That would be cool. As far as I know, s-exps are s-exps no matter which lisp they're written in. The general environment might need a good way of defining syntax so that it could be more helpful than just a text editor with REPL, but that sounds like something lisp should be capable of doing pretty well.

The only problem is that everyone would argue over which language to implement it in. How about we just start in arc, and let them all join us later?

Actually, it sounds like an extended DrScheme, which already supports several different languages of scheme in the editor. If the interface was improved a bit, and it was extended to handle CL and Arc, then it should suit admirably. Unfortunately, I don't know how the language selection feature works, so I don't even know if that's possible.

-----

4 points by cchooper 6451 days ago | link

Arc is probably a good language to implement it in, because it has such a small core and is so flexible. I also think Arc's users are a bit more experimental and ambitious than most Lisp users. Consider the fact that Arc will probably have a shared-nothing garbage collector before any other dialect!

-----

4 points by shader 6451 days ago | link | parent | on: Poll: Priorities

Documentation would be helpful. I think it would be nice if the docs did more than just describe the interfaces to the functions, though that would help. It would be nice if the docs were more developer oriented for the time being, so that interested parties (like myself) could figure out enough of what was going on to help a bit :)

Once I learned what and how things were going on, then I could start to work on libraries. Not to mention the virtual machine. ;)

Personally, of the other three, I would prefer the VM if it included erlang functionality. In second place would be the a2c, because I think it would optimize better than a native compiler, though I could be wrong. I've been amazed several times by what y'all have been able to do.

That being said, a native compiler would be really cool.

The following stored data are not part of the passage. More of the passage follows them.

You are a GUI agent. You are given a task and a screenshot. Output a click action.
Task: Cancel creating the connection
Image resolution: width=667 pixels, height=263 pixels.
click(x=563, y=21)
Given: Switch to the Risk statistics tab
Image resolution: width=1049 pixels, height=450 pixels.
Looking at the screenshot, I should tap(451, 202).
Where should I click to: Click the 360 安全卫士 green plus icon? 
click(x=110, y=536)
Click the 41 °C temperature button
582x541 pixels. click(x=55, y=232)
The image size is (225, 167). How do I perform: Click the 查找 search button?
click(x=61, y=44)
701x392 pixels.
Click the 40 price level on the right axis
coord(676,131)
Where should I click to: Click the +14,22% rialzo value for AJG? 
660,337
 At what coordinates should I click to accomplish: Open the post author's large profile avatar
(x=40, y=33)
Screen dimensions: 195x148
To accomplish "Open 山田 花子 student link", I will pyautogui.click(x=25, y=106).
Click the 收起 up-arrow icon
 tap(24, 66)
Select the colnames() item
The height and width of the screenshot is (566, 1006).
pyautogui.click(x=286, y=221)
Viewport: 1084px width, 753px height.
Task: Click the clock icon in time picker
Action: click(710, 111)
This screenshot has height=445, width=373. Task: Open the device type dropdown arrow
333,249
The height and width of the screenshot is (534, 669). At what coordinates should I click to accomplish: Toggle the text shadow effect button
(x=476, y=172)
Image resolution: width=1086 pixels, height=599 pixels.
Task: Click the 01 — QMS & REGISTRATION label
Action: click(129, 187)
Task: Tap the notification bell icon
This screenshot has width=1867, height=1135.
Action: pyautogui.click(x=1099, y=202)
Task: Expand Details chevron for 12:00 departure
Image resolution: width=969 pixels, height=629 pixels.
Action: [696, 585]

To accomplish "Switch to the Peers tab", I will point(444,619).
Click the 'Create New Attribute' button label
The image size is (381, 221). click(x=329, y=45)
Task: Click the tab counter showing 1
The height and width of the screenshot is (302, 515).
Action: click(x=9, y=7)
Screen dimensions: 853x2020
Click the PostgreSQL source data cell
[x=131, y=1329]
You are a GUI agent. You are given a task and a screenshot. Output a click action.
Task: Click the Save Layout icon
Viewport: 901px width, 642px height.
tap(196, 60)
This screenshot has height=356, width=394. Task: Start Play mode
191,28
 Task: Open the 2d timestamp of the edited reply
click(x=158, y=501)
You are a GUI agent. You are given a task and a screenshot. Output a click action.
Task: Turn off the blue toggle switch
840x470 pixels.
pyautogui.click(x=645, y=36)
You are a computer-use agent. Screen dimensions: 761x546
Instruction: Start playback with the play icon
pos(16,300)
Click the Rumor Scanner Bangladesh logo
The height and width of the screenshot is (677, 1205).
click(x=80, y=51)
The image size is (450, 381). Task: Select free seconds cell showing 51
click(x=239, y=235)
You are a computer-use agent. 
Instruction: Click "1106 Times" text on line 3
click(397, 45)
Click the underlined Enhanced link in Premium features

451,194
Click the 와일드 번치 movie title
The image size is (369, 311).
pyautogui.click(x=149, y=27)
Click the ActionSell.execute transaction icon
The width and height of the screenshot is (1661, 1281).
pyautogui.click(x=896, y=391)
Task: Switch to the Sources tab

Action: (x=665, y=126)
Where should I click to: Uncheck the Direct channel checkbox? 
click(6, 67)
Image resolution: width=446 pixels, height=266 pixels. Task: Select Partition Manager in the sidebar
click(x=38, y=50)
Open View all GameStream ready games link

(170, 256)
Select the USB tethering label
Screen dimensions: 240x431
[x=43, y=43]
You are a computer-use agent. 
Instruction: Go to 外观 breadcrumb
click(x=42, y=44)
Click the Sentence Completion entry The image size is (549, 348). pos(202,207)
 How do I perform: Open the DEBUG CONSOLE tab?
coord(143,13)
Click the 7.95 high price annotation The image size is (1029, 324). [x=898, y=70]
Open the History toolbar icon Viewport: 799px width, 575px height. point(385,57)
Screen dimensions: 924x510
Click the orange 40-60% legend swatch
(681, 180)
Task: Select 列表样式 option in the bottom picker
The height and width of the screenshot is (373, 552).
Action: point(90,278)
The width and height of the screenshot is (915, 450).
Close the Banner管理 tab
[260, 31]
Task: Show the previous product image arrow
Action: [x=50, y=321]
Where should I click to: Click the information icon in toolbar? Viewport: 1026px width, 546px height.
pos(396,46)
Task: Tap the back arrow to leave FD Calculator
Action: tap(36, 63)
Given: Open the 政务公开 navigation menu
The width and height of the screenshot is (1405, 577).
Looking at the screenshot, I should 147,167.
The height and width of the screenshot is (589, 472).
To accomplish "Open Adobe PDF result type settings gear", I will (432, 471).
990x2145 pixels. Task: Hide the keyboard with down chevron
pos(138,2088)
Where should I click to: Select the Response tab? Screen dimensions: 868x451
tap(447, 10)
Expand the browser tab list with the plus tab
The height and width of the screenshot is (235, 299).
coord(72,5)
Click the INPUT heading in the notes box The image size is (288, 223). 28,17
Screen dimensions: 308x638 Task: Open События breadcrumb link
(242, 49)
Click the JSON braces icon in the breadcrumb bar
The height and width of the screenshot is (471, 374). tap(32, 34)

It sounds more stable and standalone than a2c, and probably the right long term choice. It's also something I'd be interested in learning how to do.

The only other thing I think the community should do is start a good wiki for documentation. That and a good place to upload / download libraries, a la cpan. I don't think we want to include them all in git forever. It would be great if we could make a good centralized place to find libraries and documentation, instead of distributed across blogs and this forum.

-----

5 points by almkglor 6451 days ago | link

There's kens' excellent http://arcfn.com , as well as the Anarki-only (help ...) : use (help function-name) for help on a specific function and (help "regular expression") to search function names and documentation.

re: native compiler: possibly a gcc front-end might work?

-----

1 point by stefano 6451 days ago | link

There is a wiki on github. For the moment I think putting all libraries on Anarki should suffice. When the libraries begin to proliferate (if this will ever happen) we could start thinking about something like cpan.

-----

5 points by shader 6454 days ago | link | parent | on: PLT Scheme 400 officially out -- anybody tried Arc...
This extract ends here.